*GIVEN RECORDS:*
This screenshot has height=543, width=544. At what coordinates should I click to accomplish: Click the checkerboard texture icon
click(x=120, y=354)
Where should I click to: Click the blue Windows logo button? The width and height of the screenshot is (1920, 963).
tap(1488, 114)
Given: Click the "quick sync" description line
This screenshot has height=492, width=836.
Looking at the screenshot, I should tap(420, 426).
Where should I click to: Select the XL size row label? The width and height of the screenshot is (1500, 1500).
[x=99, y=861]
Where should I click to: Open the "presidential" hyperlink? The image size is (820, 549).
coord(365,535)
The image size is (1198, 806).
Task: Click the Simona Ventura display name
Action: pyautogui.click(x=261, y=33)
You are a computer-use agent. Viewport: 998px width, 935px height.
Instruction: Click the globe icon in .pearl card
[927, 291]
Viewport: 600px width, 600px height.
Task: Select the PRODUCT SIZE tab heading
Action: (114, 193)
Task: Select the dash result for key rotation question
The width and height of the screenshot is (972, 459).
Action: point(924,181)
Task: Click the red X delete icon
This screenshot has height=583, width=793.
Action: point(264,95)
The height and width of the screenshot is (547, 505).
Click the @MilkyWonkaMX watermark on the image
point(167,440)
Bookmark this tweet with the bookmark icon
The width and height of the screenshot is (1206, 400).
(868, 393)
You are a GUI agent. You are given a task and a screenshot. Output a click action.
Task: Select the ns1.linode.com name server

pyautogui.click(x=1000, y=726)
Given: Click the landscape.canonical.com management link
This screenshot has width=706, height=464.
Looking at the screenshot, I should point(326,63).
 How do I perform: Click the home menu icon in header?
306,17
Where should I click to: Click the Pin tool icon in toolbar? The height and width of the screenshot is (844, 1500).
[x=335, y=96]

*WHAT YOU NEED TO DO:* Give the listing again, exactly as it was written.

*WORKED SOLUTION:*
This screenshot has height=543, width=544. At what coordinates should I click to accomplish: Click the checkerboard texture icon
click(x=120, y=354)
Where should I click to: Click the blue Windows logo button? The width and height of the screenshot is (1920, 963).
tap(1488, 114)
Given: Click the "quick sync" description line
This screenshot has height=492, width=836.
Looking at the screenshot, I should tap(420, 426).
Where should I click to: Select the XL size row label? The width and height of the screenshot is (1500, 1500).
[x=99, y=861]
Where should I click to: Open the "presidential" hyperlink? The image size is (820, 549).
coord(365,535)
The image size is (1198, 806).
Task: Click the Simona Ventura display name
Action: pyautogui.click(x=261, y=33)
You are a computer-use agent. Viewport: 998px width, 935px height.
Instruction: Click the globe icon in .pearl card
[927, 291]
Viewport: 600px width, 600px height.
Task: Select the PRODUCT SIZE tab heading
Action: (114, 193)
Task: Select the dash result for key rotation question
The width and height of the screenshot is (972, 459).
Action: point(924,181)
Task: Click the red X delete icon
This screenshot has height=583, width=793.
Action: point(264,95)
The height and width of the screenshot is (547, 505).
Click the @MilkyWonkaMX watermark on the image
point(167,440)
Bookmark this tweet with the bookmark icon
The width and height of the screenshot is (1206, 400).
(868, 393)
You are a GUI agent. You are given a task and a screenshot. Output a click action.
Task: Select the ns1.linode.com name server

pyautogui.click(x=1000, y=726)
Given: Click the landscape.canonical.com management link
This screenshot has width=706, height=464.
Looking at the screenshot, I should point(326,63).
 How do I perform: Click the home menu icon in header?
306,17
Where should I click to: Click the Pin tool icon in toolbar? The height and width of the screenshot is (844, 1500).
[x=335, y=96]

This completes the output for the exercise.